Ce simulateur d'investissement ETF calcule la croissance réelle de ton portefeuille en tenant compte de la fiscalité exacte de ton pays, de l'inflation, des frais de gestion (TER) et des intérêts composés. Contrairement aux calculateurs basiques, il intègre les règles fiscales réelles en vigueur en 2026 pour la Belgique, la France, la Suisse et le Canada.
En Belgique, investir en ETF capitalisant implique une Taxe sur Opérations Boursières (TOB) de 1,32% sur chaque achat. Depuis 2026, une nouvelle taxe de 10% s'applique sur les plus-values nettes supérieures à 10 000 € par an. En dessous de ce seuil, les gains restent exonérés. Les ETF capitalisants sont particulièrement avantageux en Belgique car ils évitent le précompte mobilier de 30% sur les dividendes distribués.
En France, sur un Compte-Titres Ordinaire (CTO), la flat tax est de 31,4% depuis le 1er janvier 2026 (12,8% IR + 18,6% PS). Sur un Plan d'Épargne en Actions (PEA), seuls 18,6% de prélèvements sociaux s'appliquent après 5 ans, sans impôt sur le revenu. Le PEA est plafonné à 150 000 € et limité aux ETF à réplication synthétique éligibles.
La Suisse est l'un des environnements les plus favorables pour investir en ETF. Les gains en capital sur la fortune privée sont totalement exonérés d'impôt (0%). Seul un droit de timbre fédéral de 0,15% s'applique à l'achat d'ETF étrangers. Les dividendes sont imposés comme revenus selon le taux cantonal, et l'impôt sur la fortune s'applique sur le capital total déclaré.
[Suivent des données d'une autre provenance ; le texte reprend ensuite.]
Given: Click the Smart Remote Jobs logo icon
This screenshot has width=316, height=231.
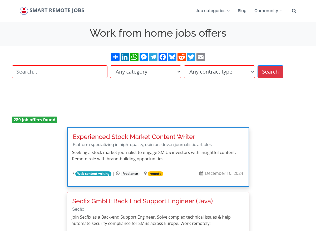Looking at the screenshot, I should [x=24, y=11].
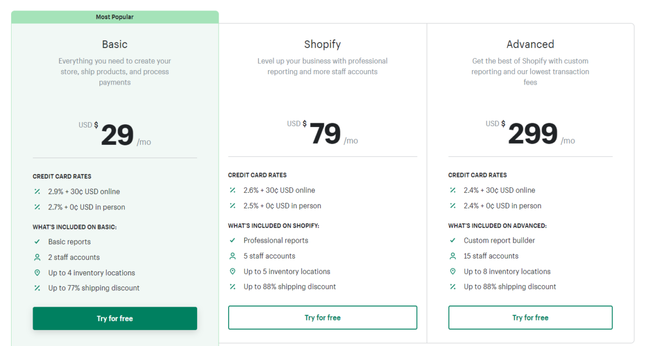Screen dimensions: 646x346
Task: Click the percent icon next to 2.9% online rate
Action: click(36, 191)
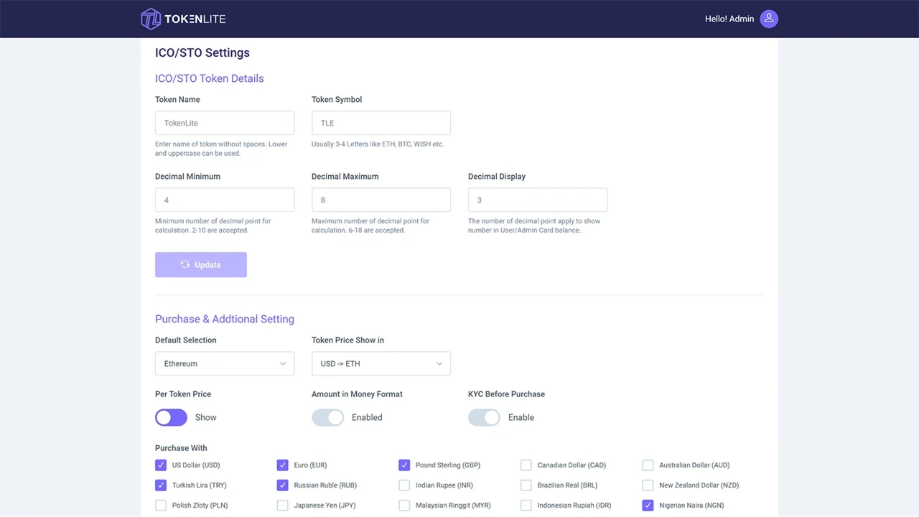Click the Token Symbol input field
The width and height of the screenshot is (919, 517).
381,123
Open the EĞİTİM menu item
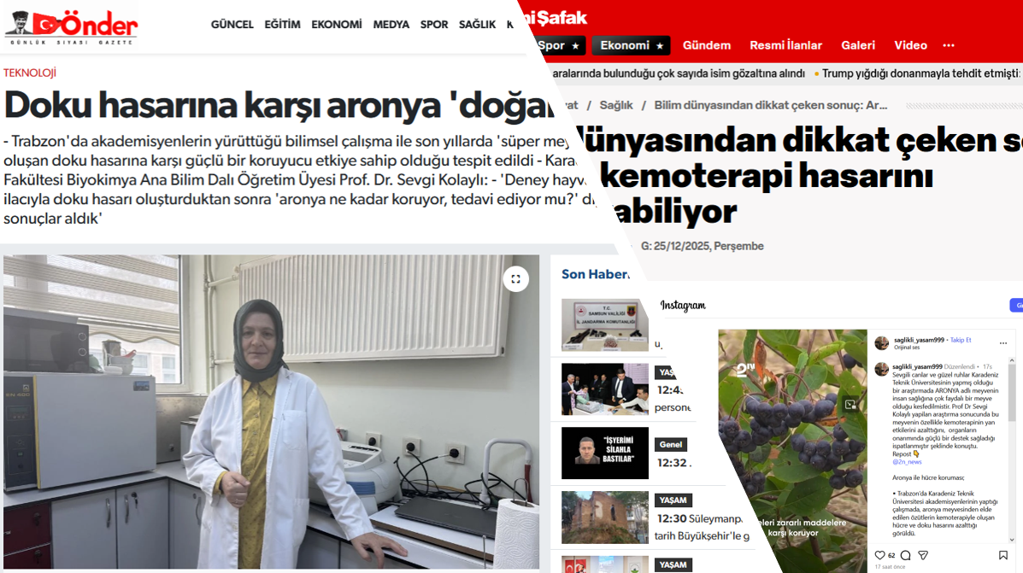The image size is (1023, 573). [282, 25]
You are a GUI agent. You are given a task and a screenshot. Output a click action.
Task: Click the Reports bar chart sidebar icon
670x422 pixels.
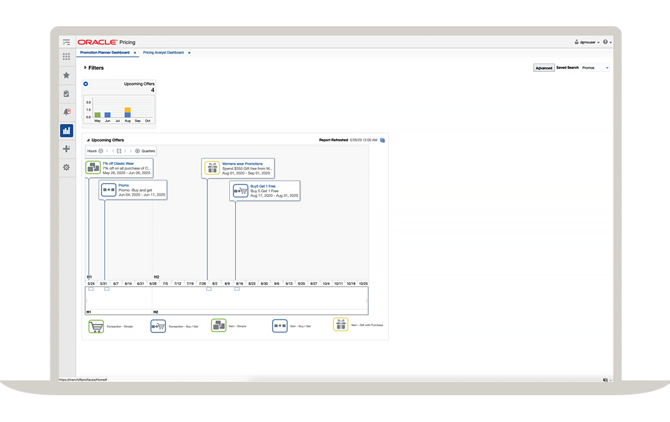(x=67, y=131)
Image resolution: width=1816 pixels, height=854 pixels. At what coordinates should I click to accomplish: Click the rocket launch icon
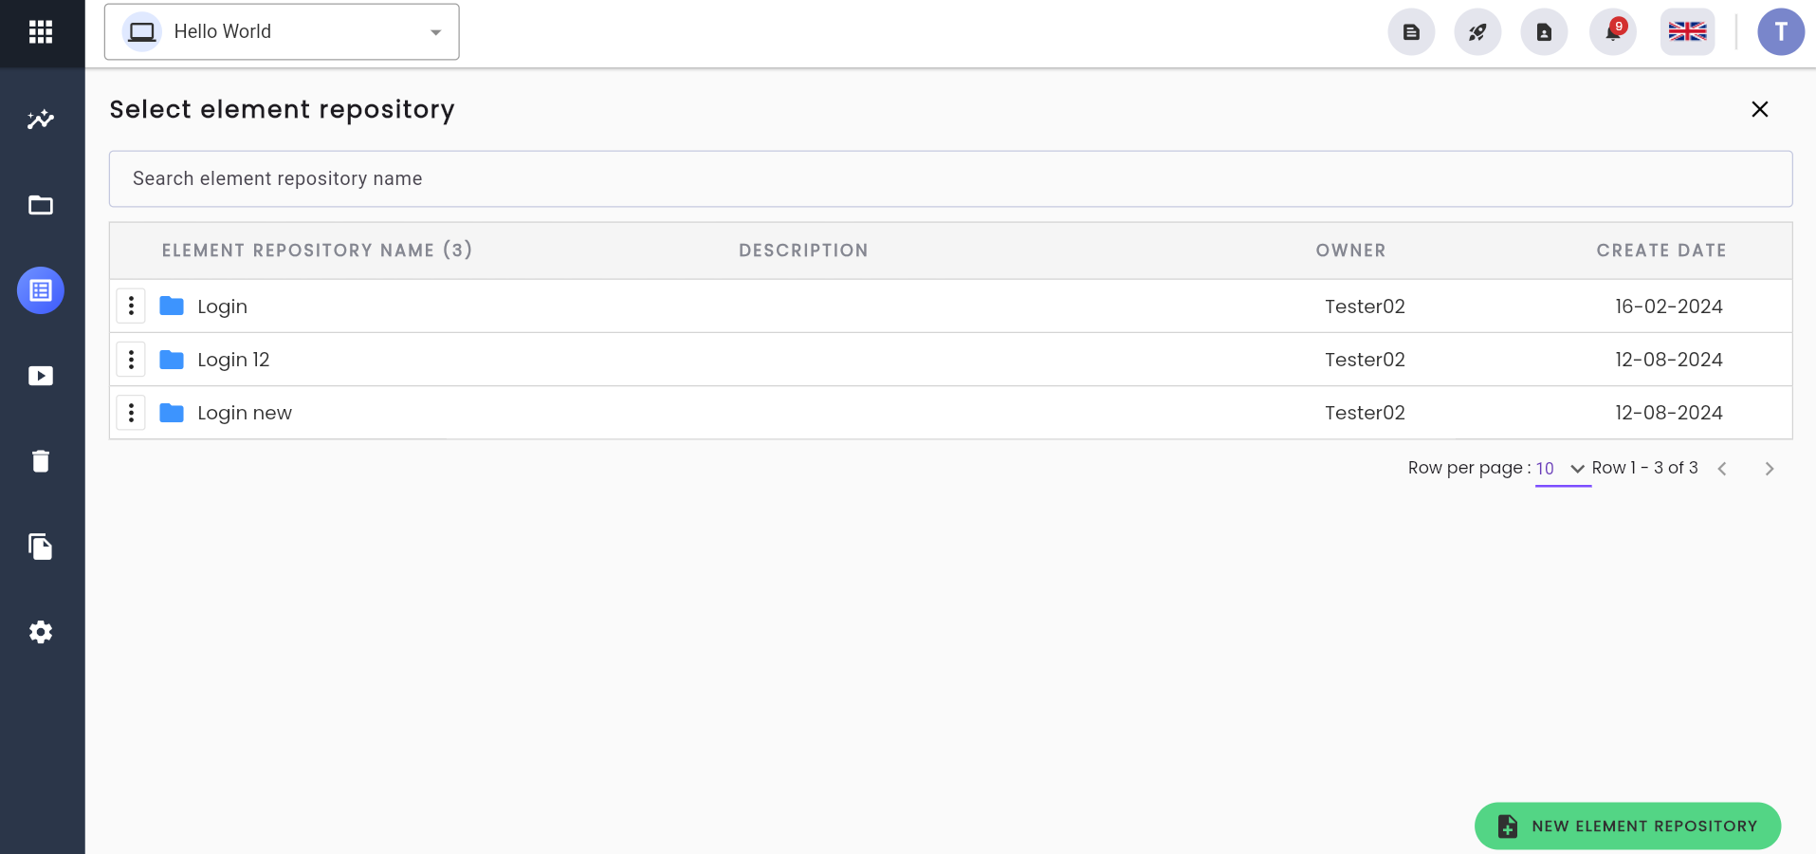[1477, 32]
Au Canada, les gains en capital sont imposés selon un taux d'inclusion de 50%. Le taux effectif s'établit à environ 27% en Ontario pour les tranches élevées. Les comptes CELI permettent d'investir en ETF totalement exonérés (plafond 7 000 $/an en 2026). Le REER offre un report d'impôt jusqu'au retrait.